Страх почти пропал. Звонко хлопали все четыре зенитки. Один танк остановился, из бокового люка выпрыгнули танкисты. И сразу вспышка. Потом подбили второй, но вокруг нас начали взрываться снаряды. Я опять услышал свист пуль. Упал один, второй боец из расчета. Потом ахнуло так, что я на минуту оглох. Очухался, потащил очередной снаряд, а меня, словно мешком с зерном, по ногам! Как не стоял. Звон, и чей-то пронзительный, почти заячий крик. Показалось, что мне ноги оторвало. С перепугу вскочил, снаряд к груди прижимаю. А орудие набок перекосило. Выбило заднюю откидную станину, одну из четырех, на которую опирается зенитка во время стрельбы.

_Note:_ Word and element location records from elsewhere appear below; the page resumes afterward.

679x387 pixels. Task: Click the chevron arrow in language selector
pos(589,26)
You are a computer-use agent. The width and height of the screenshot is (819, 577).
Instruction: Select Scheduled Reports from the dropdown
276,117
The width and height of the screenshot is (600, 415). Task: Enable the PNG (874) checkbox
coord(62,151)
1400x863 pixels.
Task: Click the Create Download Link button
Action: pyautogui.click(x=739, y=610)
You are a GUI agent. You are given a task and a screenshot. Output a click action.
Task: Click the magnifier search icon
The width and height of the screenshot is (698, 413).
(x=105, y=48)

Подносчика из ездовых метра на три отбросило. Кричит, ворочается, а вместо ноги — месиво. Наверное, станиной смяло. А снаряд почему-то не взорвался. Или бронебойной болванкой фрицы в спешке врезали, или еще чего-то. Так или иначе, орудие из строя вышло. А к раненому подбежал санитар и ловко перетянул ногу жгутом, потом пристроил лубок, примотал к остаткам ноги. Посмотрел на меня:
— Надо бы его на перевязочный…
Очень хотелось мне уйти подальше от этого гремящего, взрывающегося пятачка, но еще страшнее было приближаться к бойцу, возле которого натекла огромная лужа крови, а лицо стало желто-белым. Помирал мужик.
— Какой перевязочный, мать вашу! Обоссались!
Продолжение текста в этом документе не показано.